If anyone knows anything about composer Karlheinz Stockhausen it is that as a cornerstone of the musical avant-garde of the 1950s, his music possesses an austerity that prevents it from being readily accessible—it is a music whose elaborately constructed structure would hardly lead one to consider it natural. In his writings about music, it is therefore surprising how often Stockhausen appeals to the limits of perception and the human body, and to nature in general. Still more surprising is the number of these appeals in an article devoted to electronic or synthesized music.

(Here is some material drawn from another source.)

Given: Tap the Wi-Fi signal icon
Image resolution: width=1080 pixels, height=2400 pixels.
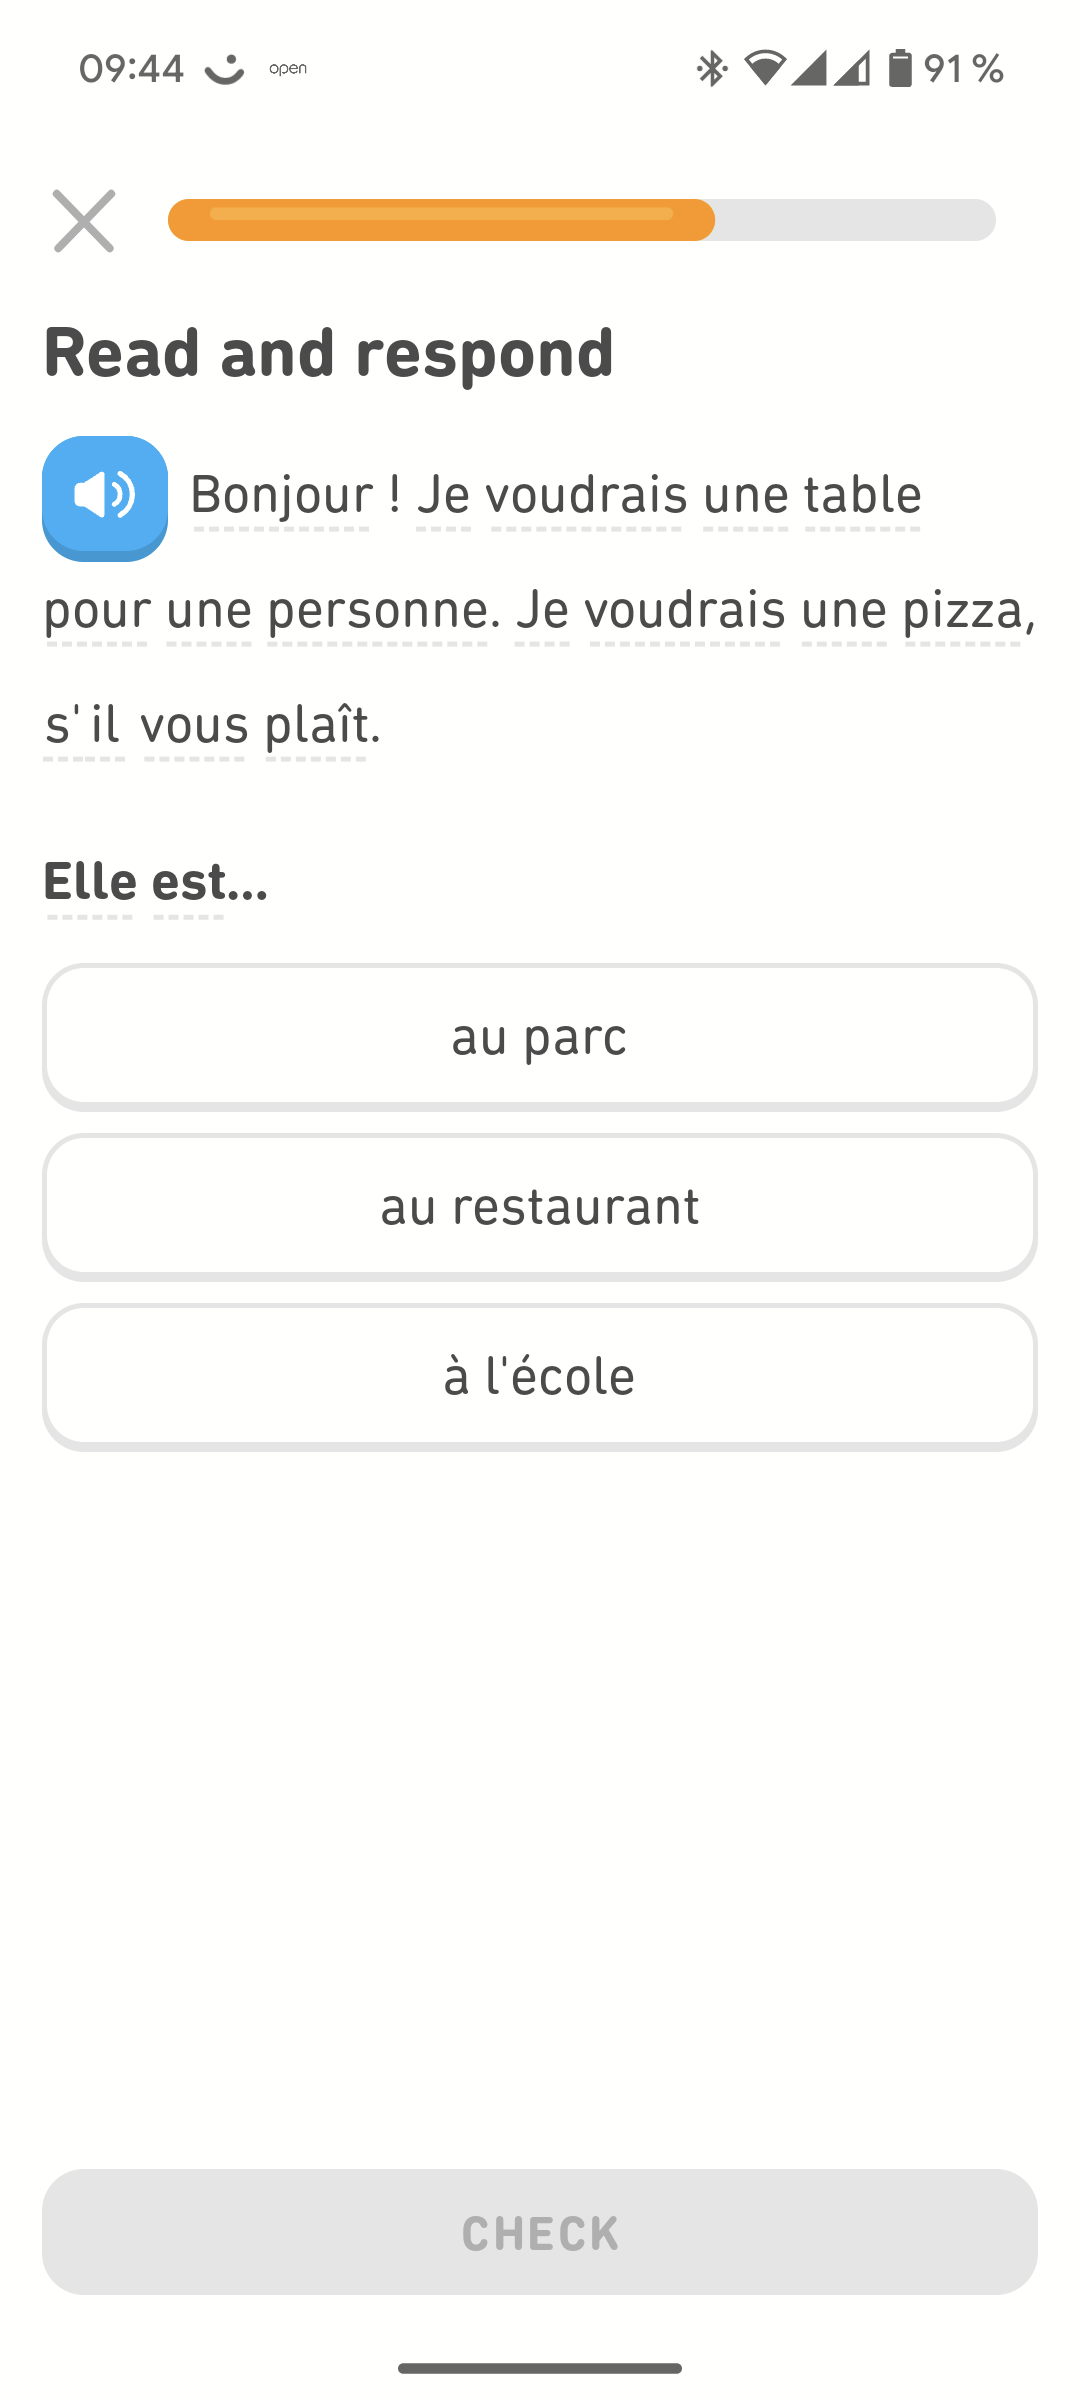Looking at the screenshot, I should [x=765, y=69].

Stockhausen's 1971 article entitled "Four Criteria of Electronic Music" (in Stockhausen on Music: Lectures and Interviews. New York: M. Boyers, 1989) focuses on the dramatic changes in musical experience and methods that developed after the advent of electronic music in the 1950s. These changes stemmed from a fundamental shift in musical thought to an "idea of music as sound." In other words, the means of the electronic music studio allowed composers to isolate individual sound units for meticulous aural inspection, a process that divorces the sounds from the physical means that produced them. Yet, all the while making these observations, Stockhausen grounds his ideas about purely abstract sounds by connecting them with the physicality of our human bodies.

In dealing with both rhythm and meter he notes that they...

…are organized in measures, traditionally to a fixed periodicity or tempo for a given movement, say fast, or medium fast, or slow, because everything was based on dancing or body actions, and that’s where the music came from.”

Of our perception of tempo, Stockhausen says that our bodies and bodily activities create in our temporal perspective a “certain middle position” by which all other phenomena are related. We measure any tempo faster than the speed of a relaxed heartbeat (about 70 beats per minute) as being fast and any tempo slower than the heartbeat as being slow. The same can be said of relaxed breathing pulse (about 20 to 30 beats per minute). In sum, this “middle position” is determined “by the body, by the breathing, the heartbeat, the speed with which the limbs—including the fingers—can be moved, the tongue, lips, head and so on.” Stockhausen then applies this idea of a so-called “middle position” to realm of pitch. High and low are determined by the position of the normal speaking voice.

Most fascinating in Stockhausen’s article is the connection he makes between various parameters of music—most notably pitch, rhythm, form—a connection made by what he refers to as a “unified time domain.” These musical parameters or “domains” are separated from each other due to the limits of our perceptual capacities as determined by our bodies. For example, if we take a rhythmic pulse and speed it up to sixteen attacks per second, which is the upper limit of our rhythmic perceptual field, we begin to approach the lowest level of perceptual pitch spectrum. Rhythm thus can transition very smoothly into the domain of pitch. Conversely, if we were to take the same rhythmic pulse and slow it down to a comparable degree, we approach the domain of form. Stockhausen sets, however arbitrarily, the transition between rhythm and form at eight to ten seconds. Thus, time, the musical time inherent even in the isolated sound unit, links the various musical parameters together. In Stockhausen’s summary words, “the ranges of perception are ranges of time, and the time is subdivided by us, by the construction of our bodies and by our organs of perception.” And the electronic music studio provides the composer with useful means of linking these divided musical parameters.

In the end, the isolation and inspection of music as isolated sound has led to fundamental changes in how we hear, create, experience music.

New means change the method; new methods change the experience, and new experiences change man. Whenever we hear sounds we are changed: we are no longer the same after hearing certain sounds, and this is the more the case when we hear organized sounds, sounds organized by another human being: music.